Ce chiffre a été relayé à la rentrée après la présentation du rapport d'étape de la sénatrice Nathalie Goulet et de la députée Carole Grandjean. Les deux parlementaires avaient assuré que « 110 millions de personnes » étaient inscrites au répertoire national d'identification des personnes physiques (RNIPP), avec un numéro de Sécu ouvrant droit aux prestations. 26 millions de gens étant « réputés décédés », cela laisserait 84 millions d'individus pouvant prétendre à des prestations sociales, soit 17 millions de plus que le nombre d'habitants... Plusieurs titres de presse ont repris cette affirmation.
Les informations erronées ayant circulé ont conduit – fait rare – l'assurance-maladie à publier en septembre un communiqué conjoint en forme de démenti avec la CNAV, l'INSEE et la Direction de la Sécu. « Le RNIPP consiste à certifier l'état civil des personnes nées en France ou qui y résident à un moment de leur vie » et l'attribution d'un numéro de Sécu (NIR) « ne permet pas à lui seul de bénéficier de prestations sociales ». Beaucoup d'autres conditions sont exigées (condition d'existence, de séjour, de résidence, de ressources, etc.). « Il est normal que le nombre de personnes inscrites excède la population en France », précisent ces institutions.

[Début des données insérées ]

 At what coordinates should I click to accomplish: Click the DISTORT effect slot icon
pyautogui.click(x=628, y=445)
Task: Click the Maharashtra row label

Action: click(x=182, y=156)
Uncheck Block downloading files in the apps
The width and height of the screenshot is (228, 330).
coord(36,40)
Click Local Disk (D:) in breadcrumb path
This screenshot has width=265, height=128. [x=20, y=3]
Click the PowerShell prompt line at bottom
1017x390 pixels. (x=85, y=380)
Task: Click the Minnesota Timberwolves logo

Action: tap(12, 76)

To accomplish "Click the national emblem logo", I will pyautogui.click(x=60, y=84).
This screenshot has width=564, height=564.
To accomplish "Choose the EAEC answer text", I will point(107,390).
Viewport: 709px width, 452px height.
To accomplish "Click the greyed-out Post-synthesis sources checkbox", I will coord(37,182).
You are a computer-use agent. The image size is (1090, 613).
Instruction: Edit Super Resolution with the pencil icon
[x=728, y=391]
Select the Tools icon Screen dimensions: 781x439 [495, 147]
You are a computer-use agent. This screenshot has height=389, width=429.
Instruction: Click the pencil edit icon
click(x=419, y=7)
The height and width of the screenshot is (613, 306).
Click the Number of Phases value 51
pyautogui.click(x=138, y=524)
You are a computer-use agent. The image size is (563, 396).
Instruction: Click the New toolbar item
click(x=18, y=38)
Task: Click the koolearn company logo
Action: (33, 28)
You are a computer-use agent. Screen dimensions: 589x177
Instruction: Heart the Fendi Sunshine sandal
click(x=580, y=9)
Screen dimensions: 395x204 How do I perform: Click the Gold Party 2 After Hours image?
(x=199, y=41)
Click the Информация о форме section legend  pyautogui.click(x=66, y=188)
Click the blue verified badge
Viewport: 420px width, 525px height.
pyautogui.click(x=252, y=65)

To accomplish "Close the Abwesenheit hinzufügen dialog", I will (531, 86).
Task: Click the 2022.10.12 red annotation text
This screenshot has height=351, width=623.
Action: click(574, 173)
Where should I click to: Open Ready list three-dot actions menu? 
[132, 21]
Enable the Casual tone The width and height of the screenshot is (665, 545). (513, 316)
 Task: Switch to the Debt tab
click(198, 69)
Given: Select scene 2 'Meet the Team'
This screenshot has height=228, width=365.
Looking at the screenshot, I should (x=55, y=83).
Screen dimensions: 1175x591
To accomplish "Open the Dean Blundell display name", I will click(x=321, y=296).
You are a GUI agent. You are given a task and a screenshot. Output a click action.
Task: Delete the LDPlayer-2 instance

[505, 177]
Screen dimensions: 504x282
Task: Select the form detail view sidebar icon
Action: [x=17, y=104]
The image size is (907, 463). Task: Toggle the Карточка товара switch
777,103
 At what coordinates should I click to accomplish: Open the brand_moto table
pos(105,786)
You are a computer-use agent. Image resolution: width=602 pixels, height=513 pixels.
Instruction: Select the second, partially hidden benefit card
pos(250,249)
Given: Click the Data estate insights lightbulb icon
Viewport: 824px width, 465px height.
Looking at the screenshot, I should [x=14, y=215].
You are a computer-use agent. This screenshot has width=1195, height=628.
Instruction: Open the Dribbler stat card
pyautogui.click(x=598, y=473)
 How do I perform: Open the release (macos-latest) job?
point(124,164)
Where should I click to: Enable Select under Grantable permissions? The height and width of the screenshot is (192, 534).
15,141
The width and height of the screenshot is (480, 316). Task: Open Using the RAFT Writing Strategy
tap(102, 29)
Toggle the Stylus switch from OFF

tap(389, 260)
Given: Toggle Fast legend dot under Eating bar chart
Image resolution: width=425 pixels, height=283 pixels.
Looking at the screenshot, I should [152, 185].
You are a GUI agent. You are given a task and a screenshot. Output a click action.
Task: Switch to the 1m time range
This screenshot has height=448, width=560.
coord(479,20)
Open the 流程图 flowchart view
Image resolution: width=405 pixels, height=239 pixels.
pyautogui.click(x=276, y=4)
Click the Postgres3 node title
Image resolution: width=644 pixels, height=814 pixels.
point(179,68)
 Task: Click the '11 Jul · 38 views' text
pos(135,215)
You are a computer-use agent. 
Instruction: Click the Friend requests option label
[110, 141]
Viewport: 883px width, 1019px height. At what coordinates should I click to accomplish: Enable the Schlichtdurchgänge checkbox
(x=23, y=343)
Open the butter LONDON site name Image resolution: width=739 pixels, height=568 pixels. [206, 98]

La CNAM précise que 59,4 millions de cartes Vitale actives sont comptabilisées, tous régimes. Depuis 1998, plus de 42 millions de cartes Vitale ont été invalidées et désactivées. Et « ce n'est pas parce qu'une carte Vitale n'a pas été récupérée et détruite qu'elle reste active et permet un remboursement », souligne la caisse.
L'AME et les prothèses mammaires : l'histoire se dégonfle
Les fraudes à l'Aide médicale d'État (AME, pour les étrangers en situation irrégulière) sont pointées du doigt par les partisans de sa suppression ou de la réduction du panier de soins pris en charge. Des abus concernant le remboursement de prothèses mammaires ont été cités, y compris par Stanislas Guérini, délégué général de La République en marche, fin septembre. En toile de fond : un rapport commandé par Matignon à l'Inspection générale des affaires sociales (IGAS) et à l'Inspection générale des finances (IGF). Mais lors du débat sur la politique migratoire à l'Assemblée, Agnès Buzyn a recadré. « Cure thermale, PMA, médicaments à service médical rendu faible ne sont pas pris en charge par l’AME (...) Les soins à visée esthétique ne sont évidemment pas pris en charge par l’AME ». Ce qui n'empêche pas la ministre d'envisager des pistes de réforme.
En attendant, la fraude avérée à l'Aide médicale d'État est estimée par la CNAM à 542 000 euros en 2018, sur un budget total de 848 millions et 300 000 bénéficiaires. Cela représente 0,37 % du montant total des fraudes à l'assurance-maladie.